There is more to data accessibility than eDiscovery / eDisclosure which is my main subject. The use of data in one jurisdiction which exists in another is of growing concern, and not just to lawyers. The subject comes up again only a few days after I last wrote about it.
My recent article Conflicting positions on accessibility of data covered two different aspects of an increasingly important subject, the so-called “right to be forgotten”, and the increasingly insistent demands from US courts and agencies for access to emails and other data held outside the US. The work of the NSA comes into a third and rather different, since at least the first two involve some consideration of competing interests and conflicting laws; spies don’t worry too much about that sort of thing.

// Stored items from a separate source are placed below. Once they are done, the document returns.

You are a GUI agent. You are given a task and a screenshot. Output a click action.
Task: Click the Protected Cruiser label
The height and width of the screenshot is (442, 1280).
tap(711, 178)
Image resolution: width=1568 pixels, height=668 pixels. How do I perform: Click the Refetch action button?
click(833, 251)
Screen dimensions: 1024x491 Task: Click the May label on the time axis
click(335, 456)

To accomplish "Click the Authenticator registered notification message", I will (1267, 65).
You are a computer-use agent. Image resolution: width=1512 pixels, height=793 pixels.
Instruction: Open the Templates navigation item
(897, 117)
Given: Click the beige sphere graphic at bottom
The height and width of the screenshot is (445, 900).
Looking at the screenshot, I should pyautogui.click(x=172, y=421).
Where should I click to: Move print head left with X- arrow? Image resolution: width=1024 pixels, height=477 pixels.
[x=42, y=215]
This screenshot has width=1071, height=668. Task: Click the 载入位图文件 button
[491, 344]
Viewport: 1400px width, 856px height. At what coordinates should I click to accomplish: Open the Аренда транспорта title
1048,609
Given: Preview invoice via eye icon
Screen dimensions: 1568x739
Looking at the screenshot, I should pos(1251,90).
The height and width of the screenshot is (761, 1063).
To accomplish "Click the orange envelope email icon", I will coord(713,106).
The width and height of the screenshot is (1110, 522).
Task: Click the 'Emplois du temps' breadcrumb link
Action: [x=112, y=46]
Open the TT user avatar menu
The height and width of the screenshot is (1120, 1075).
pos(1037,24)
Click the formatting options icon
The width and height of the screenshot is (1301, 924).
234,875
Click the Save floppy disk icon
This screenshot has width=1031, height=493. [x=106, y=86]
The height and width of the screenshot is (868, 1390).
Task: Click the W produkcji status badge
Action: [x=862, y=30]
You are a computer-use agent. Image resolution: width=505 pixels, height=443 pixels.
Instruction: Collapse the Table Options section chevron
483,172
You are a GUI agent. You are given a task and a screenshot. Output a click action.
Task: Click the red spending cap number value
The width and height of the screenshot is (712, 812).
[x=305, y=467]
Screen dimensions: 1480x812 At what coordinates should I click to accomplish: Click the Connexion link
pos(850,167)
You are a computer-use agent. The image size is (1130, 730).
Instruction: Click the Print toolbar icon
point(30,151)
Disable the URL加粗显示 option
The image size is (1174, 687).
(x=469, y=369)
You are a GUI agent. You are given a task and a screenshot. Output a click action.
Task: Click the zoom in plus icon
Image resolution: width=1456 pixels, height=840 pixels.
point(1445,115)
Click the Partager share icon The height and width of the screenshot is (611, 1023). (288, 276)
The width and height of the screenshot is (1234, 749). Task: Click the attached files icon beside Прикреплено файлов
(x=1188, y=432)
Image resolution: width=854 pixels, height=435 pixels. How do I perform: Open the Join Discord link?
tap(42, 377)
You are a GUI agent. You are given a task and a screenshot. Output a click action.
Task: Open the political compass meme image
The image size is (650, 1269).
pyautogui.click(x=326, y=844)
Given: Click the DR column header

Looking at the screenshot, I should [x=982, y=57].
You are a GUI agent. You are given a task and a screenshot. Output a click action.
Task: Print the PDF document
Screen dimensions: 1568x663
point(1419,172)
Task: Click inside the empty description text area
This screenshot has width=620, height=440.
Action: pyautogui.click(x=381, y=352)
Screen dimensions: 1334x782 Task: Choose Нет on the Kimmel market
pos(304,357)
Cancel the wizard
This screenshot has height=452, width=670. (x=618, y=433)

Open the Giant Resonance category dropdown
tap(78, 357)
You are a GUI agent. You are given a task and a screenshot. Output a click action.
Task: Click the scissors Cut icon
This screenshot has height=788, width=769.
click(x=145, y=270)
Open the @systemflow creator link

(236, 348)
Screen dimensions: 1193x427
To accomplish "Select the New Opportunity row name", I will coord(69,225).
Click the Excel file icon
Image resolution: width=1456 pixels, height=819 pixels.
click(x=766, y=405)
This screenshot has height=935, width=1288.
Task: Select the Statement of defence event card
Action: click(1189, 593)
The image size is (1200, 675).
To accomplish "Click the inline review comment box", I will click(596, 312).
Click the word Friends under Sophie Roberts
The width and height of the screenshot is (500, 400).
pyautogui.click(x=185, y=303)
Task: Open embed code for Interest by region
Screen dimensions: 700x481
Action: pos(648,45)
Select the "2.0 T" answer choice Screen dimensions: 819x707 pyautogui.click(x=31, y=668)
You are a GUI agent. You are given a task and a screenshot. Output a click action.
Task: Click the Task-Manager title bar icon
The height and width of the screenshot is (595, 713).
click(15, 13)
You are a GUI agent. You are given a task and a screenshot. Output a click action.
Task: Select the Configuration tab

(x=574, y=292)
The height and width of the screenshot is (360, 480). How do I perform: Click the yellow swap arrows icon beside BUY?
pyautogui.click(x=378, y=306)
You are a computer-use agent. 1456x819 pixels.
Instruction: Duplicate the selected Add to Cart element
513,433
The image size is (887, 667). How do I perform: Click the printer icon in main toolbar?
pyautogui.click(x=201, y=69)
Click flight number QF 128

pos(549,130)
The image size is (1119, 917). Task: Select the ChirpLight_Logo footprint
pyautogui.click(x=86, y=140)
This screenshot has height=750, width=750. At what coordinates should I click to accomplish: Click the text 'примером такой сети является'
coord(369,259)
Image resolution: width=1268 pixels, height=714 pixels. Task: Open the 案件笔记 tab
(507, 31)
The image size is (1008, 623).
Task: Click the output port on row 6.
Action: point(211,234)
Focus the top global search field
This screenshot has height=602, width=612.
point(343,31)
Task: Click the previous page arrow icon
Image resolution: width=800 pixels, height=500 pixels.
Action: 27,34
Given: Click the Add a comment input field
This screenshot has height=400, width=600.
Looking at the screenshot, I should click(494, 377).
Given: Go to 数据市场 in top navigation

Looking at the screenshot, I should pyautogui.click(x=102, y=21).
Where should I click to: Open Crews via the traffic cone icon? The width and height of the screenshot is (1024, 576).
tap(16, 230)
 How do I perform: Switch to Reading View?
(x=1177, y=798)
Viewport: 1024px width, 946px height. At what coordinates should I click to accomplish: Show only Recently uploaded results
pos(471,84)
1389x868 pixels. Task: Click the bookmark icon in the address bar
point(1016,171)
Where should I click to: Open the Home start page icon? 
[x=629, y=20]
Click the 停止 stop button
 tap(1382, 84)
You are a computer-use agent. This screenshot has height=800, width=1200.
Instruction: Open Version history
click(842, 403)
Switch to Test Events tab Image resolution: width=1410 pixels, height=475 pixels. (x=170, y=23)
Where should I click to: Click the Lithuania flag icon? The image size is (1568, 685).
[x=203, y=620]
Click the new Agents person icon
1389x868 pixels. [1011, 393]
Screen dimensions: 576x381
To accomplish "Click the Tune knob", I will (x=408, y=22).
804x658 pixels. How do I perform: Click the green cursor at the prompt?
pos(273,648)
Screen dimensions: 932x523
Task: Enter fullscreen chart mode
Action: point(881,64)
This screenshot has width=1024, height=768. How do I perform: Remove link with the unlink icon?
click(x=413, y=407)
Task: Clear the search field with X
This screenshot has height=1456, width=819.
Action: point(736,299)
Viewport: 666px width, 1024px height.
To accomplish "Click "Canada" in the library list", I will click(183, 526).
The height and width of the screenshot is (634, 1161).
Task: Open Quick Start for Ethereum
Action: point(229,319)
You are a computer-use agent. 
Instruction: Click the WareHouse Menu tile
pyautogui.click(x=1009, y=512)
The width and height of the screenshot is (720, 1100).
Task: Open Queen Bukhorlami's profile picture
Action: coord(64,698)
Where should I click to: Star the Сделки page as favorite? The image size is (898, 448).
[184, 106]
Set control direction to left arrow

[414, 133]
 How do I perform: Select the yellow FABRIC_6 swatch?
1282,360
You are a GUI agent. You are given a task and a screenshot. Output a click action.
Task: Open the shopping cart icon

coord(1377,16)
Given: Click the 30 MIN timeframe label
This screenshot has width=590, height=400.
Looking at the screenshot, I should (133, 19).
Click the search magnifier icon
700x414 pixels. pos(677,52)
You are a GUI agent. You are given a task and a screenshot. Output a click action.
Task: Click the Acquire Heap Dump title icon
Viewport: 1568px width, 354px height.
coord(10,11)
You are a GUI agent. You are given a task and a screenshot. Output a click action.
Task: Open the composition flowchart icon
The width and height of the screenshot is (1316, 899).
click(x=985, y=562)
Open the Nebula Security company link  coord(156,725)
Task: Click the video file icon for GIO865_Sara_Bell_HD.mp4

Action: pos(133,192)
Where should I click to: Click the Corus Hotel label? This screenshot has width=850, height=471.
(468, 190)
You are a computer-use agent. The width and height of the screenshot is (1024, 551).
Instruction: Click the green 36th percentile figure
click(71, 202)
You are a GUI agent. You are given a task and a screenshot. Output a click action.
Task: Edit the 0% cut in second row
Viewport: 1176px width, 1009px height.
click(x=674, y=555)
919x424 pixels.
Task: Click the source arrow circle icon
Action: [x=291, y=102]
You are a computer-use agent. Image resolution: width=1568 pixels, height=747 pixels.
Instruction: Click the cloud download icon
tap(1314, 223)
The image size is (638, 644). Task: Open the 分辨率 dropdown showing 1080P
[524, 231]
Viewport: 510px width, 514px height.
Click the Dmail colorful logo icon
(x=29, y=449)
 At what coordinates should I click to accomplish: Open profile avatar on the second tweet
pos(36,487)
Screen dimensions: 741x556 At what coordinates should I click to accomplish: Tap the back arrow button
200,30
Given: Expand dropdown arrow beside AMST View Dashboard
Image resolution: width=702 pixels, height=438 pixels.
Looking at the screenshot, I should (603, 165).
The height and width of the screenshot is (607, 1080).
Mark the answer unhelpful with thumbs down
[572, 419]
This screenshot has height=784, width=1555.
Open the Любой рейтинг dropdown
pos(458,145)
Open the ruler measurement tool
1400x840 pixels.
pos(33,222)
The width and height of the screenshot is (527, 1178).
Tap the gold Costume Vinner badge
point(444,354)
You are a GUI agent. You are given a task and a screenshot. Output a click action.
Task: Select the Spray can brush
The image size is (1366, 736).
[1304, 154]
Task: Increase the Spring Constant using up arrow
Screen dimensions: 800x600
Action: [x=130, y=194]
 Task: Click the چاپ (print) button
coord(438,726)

The first two subjects were conjoined in an article by Neil Cameron to which I referred in my own article. He has written again on the “right to be forgotten” following the publication of a report by the House of Lords EU sub-committee to which Neil gave evidence. The report is called EU Data Protection: a “right to be forgotten”? Note both the quotation marks around “right to be forgotten” and the question mark at the end. Neil Cameron says:
The good news is that the Committee has unreservedly, if not robustly, concluded overall that the so-called “right to be forgotten” (as it is currently defined by the ECJ and demonstrated by Google’s current attempts to conform to the judgment) “must go. It is misguided in principle and unworkable in practice” and that in the light of current technology “it is no longer reasonable or even possible for the right to privacy to allow data subjects a right to remove links to data which are accurate and lawfully available.”
Meanwhile, Microsoft has lost in its current bid to deny a US court access to emails stored on its Dublin servers. You might like to see an article on ZDNet called Microsoft ordered to hand over overseas email, throws EU privacy rights in the fire. The subject is further analysed in an Inside Counsel article called Microsoft will appeal judge’s decision on data stored in Ireland.
You may be interested also in Google’s reply to the EU’s article 29 working party to its complaints about Google’s implementation of the decision by the European Court of Justice in the Google statement case.
As with so many things, it is easy to be dogmatic and black and white about these conflicts. Speaking for myself:
I am against the US judicial imperialism implicit in the claimed right to demand documents from foreign servers.
I am against the idea that Google is a data controller which can be muzzled at the behest of the court, an individual or a business apart from questions of defamation and the proper protection of intellectual property.
I am against the UK’s so called “Snoopers’ Charter” not on principle, but because I do not believe that the relevant authorities can be trusted either as a matter of competence or as one of ethics – how long before the snooping right is abused by some semi-literate and officious pen-pusher in a local authority, by a humourless and stupid little runt at the Crown Prosecuting Service like the one who initiated the airport Twitter prosecution, or by those under-cover policemen recently caught sharing the lives of environmental activists incognito?
Most of all, I am against the untargeted collection of communications data by the NSA.
A more rounded view is required, however. Is it right that US corporations can put data beyond the reach of US courts by simply moving it to foreign servers controlled by foreign subsidiaries? Should Google be at liberty to disseminate personal data without any right given to the subject of that data to complain about it? At a time of increasing terrorist and criminal cyber-activity, can one properly deny to the state the power to keep an eye on those who would do us harm?
If you think there are simple choices here, you are not thinking enough.